Kenya : Le Président Uhuru Kenyatta en route pour la Cpi

Le Président kényan Uhuru Kenyatta est en route pour la Cour pénale internationale (Cpi) de La Haye. Il s’est envolé ce mardi 7 octobre. Demain, il doit assister à une audience déterminante pour la suite de la procédure lancée à son encontre.

Uhuru Kenyatta est inculpé de crime contre l’humanité pour son rôle présumé dans les violences post-électorales de 2007-2008.

Et la Cour s’est réunie ce matin pour se pencher sur cette affaire. Le bureau du procureur a demandé au Tribunal de reconnaître que le Kenya ne coopère pas dans l’enquête qui doit permettre l’ouverture du procès.

«Nous sommes dans une impasse. Le gouvernement kényan ne veut pas nous donner ce que nous demandons», a déclaré le représentant du procureur au cours de l’audience.

Objectif : faire officiellement reconnaître à la Cour que le Kenya ne respecte pas ses obligations légales, et justifier ainsi sa demande d’un nouveau report, faute de preuves suffisantes.

L’accusation dit réclamer depuis des mois des relevés bancaires et téléphoniques qui permettraient, selon elle, de prouver le rôle de M. Kenyatta dans les violences de fin 2007-2008.

Le Procureur général du Kenya, qui représentait Nairobi à l’audience, assure que son pays coopère. Il dit avoir fait le nécessaire pour obtenir les informations demandées, mais explique que le Kenya doit notamment, et comme d’autres pays, faire face à une «énorme bureaucratie».

«Y a-t-il conflit d’intérêts ?», lui demande un juge en référence à la personnalité de l’accusé, le chef l’Etat lui-même. «Non, il n’y a pas conflit d’intérêts», répond le Procureur général du Kenya.

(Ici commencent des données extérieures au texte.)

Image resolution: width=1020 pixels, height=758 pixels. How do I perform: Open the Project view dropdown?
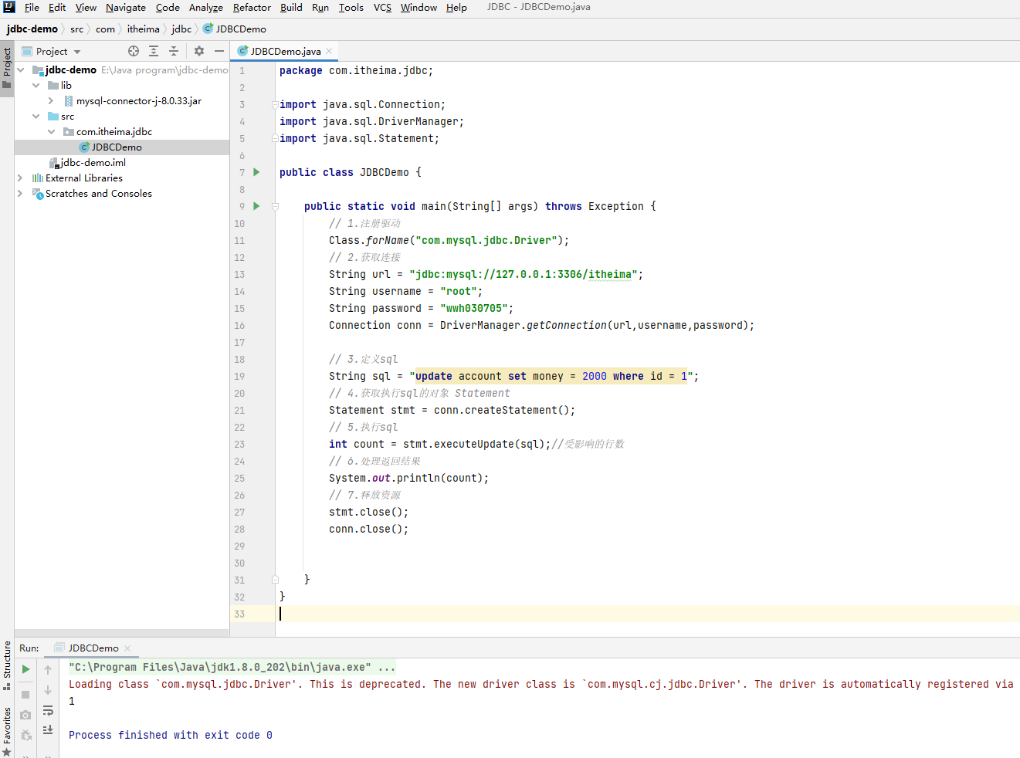tap(77, 52)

Si les juges décident de constater la non-coopération, l’affaire pourrait être soumise à l’Assemblée des Etats parties à la Cpi, signataires du traité de Rome, fondateur de la Cour. Ensuite, deux options : soit l’Assemblée se contente d’en «prendre note», soit elle décide de «condamner publiquement» le Kenya. Une sanction politique donc. Mais rien de plus qu’une «petit tape sur les doigts», estime un observateur.